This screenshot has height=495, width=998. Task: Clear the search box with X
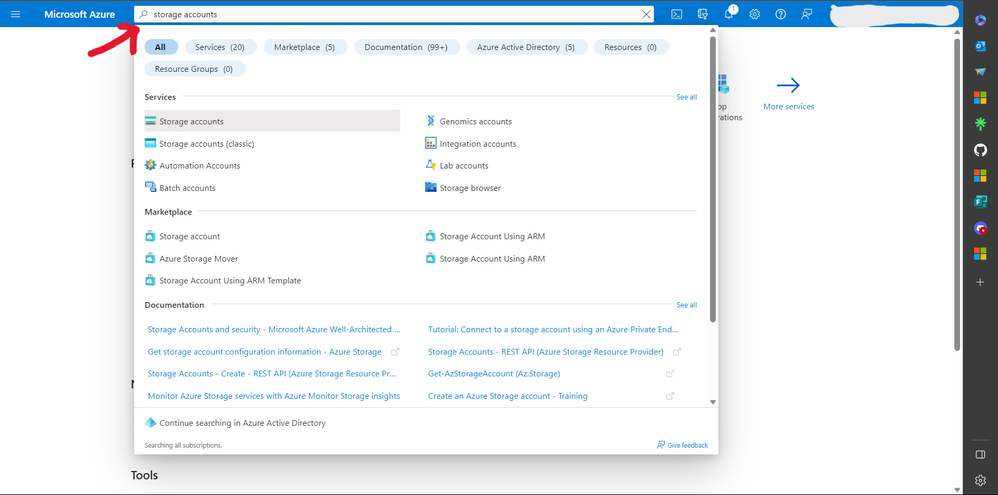pyautogui.click(x=646, y=14)
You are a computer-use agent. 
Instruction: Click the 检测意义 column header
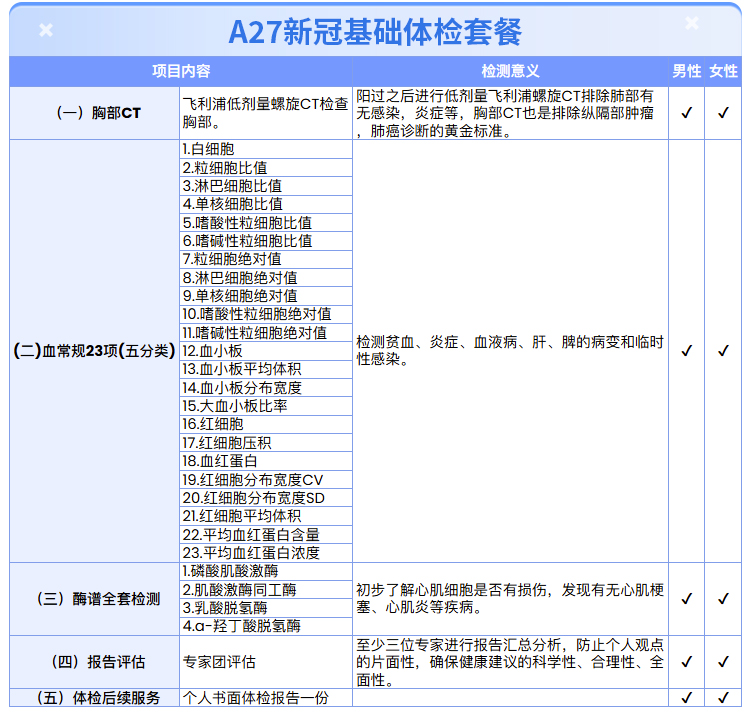tap(510, 72)
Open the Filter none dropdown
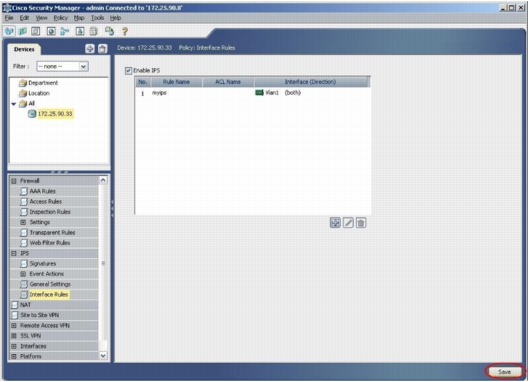Screen dimensions: 530x382 point(63,66)
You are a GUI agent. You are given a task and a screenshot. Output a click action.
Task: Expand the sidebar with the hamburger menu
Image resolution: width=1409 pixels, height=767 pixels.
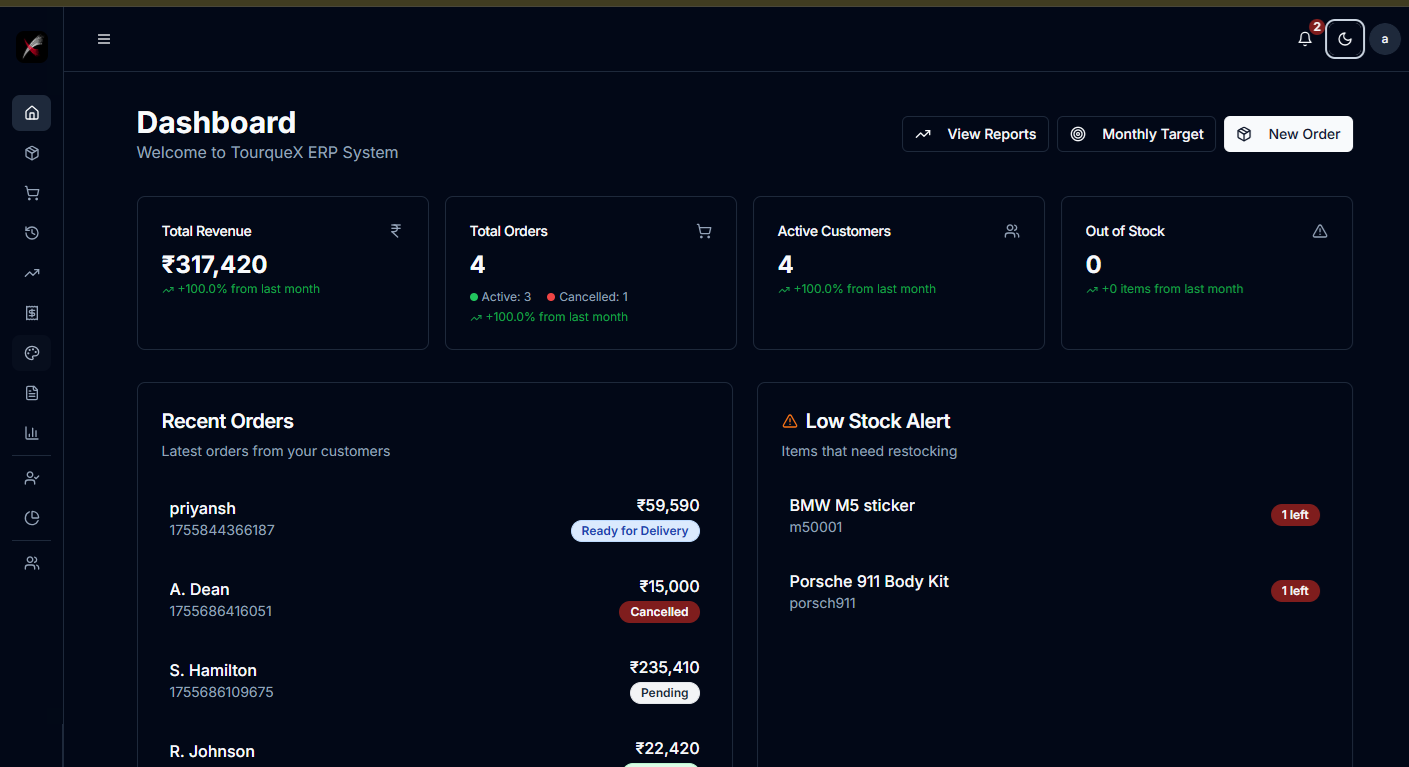click(104, 39)
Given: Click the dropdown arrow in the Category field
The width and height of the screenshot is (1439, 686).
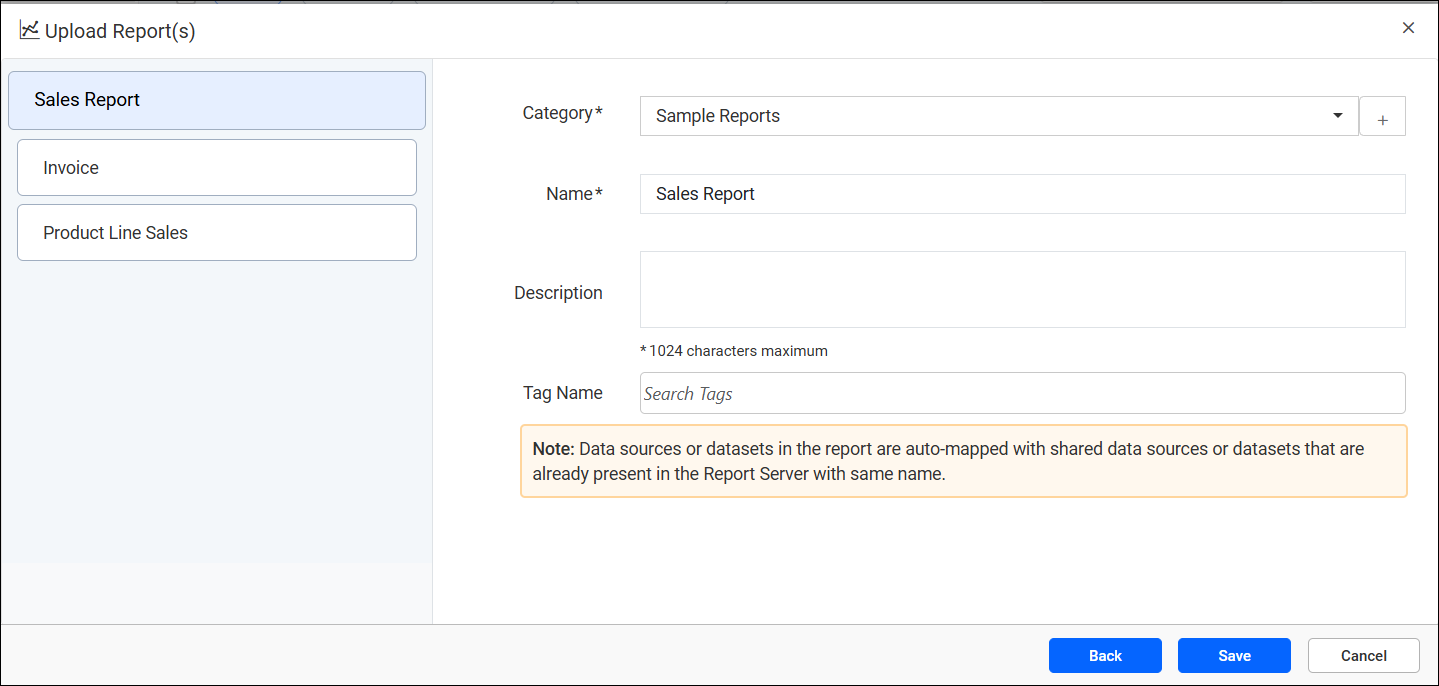Looking at the screenshot, I should tap(1337, 116).
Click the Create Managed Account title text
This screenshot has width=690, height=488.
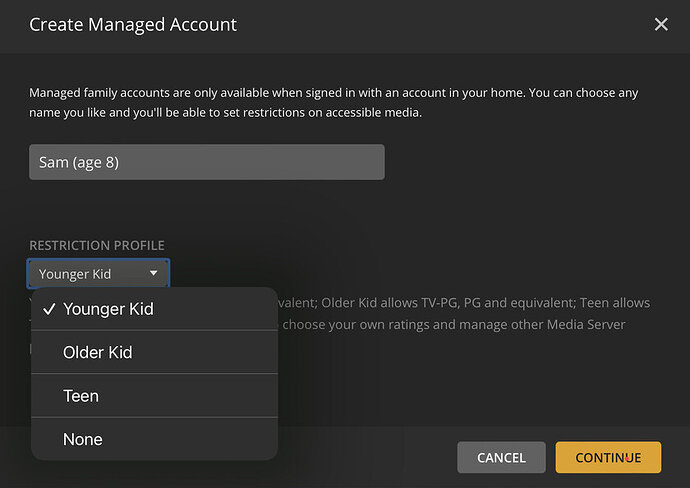point(133,24)
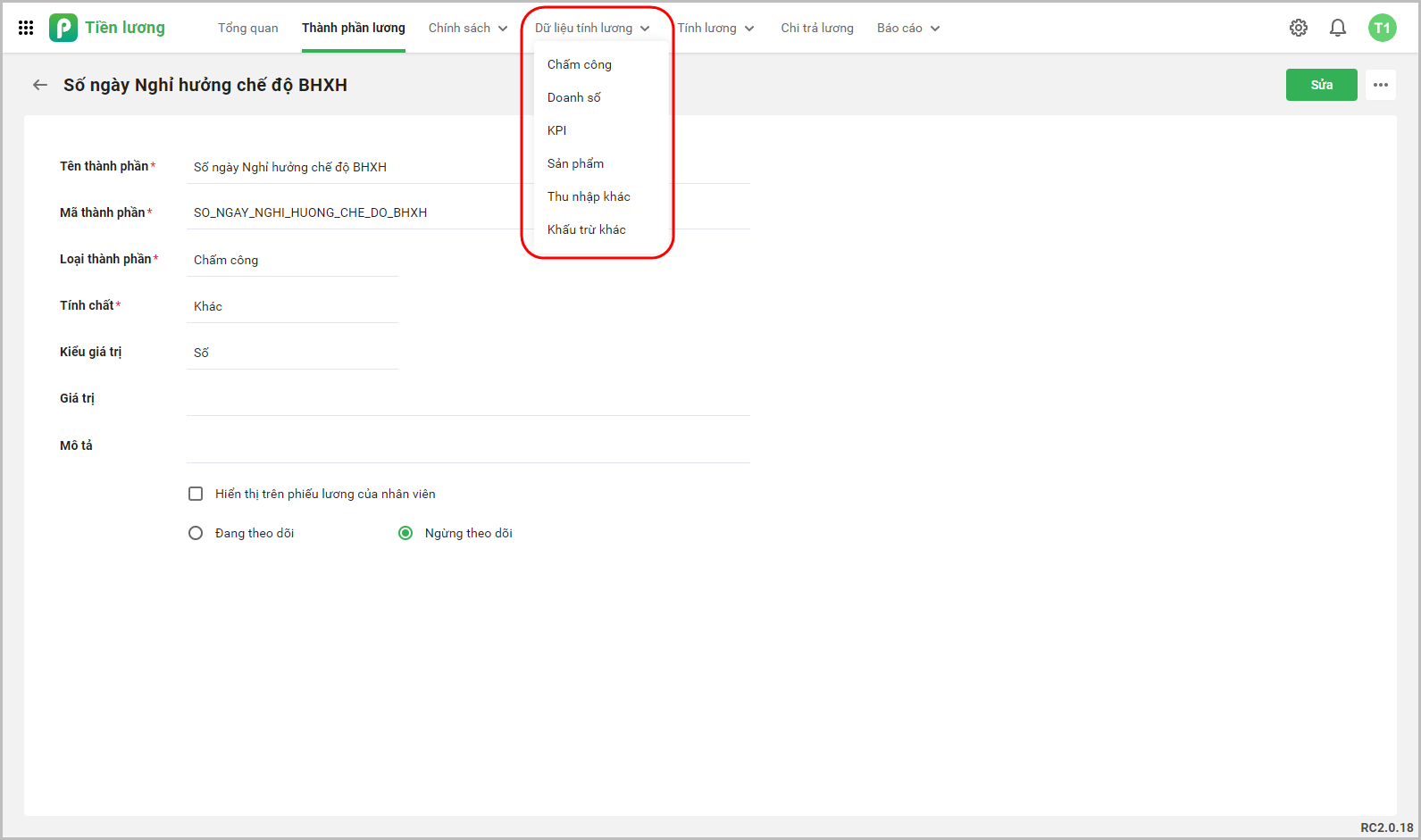Select the Đang theo dõi radio button
This screenshot has width=1421, height=840.
196,533

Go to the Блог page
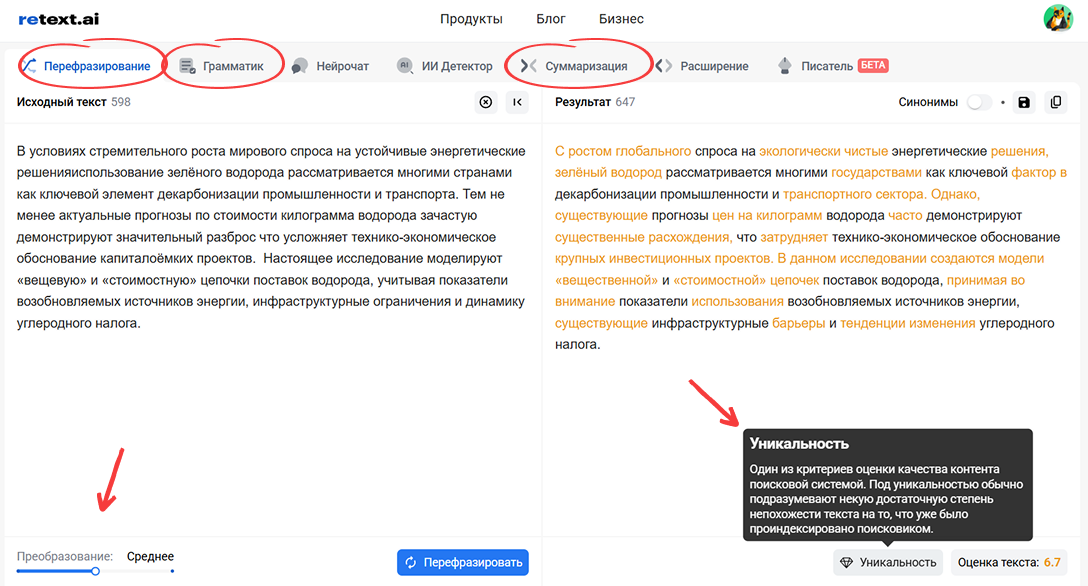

* [TASK]
Lines holding "agent": copy each one from the records above.

* [ANSWER BOX]
You are a computer-use agent. 
You are a GUI agent. You are given a task and a screenshot. Output a click action.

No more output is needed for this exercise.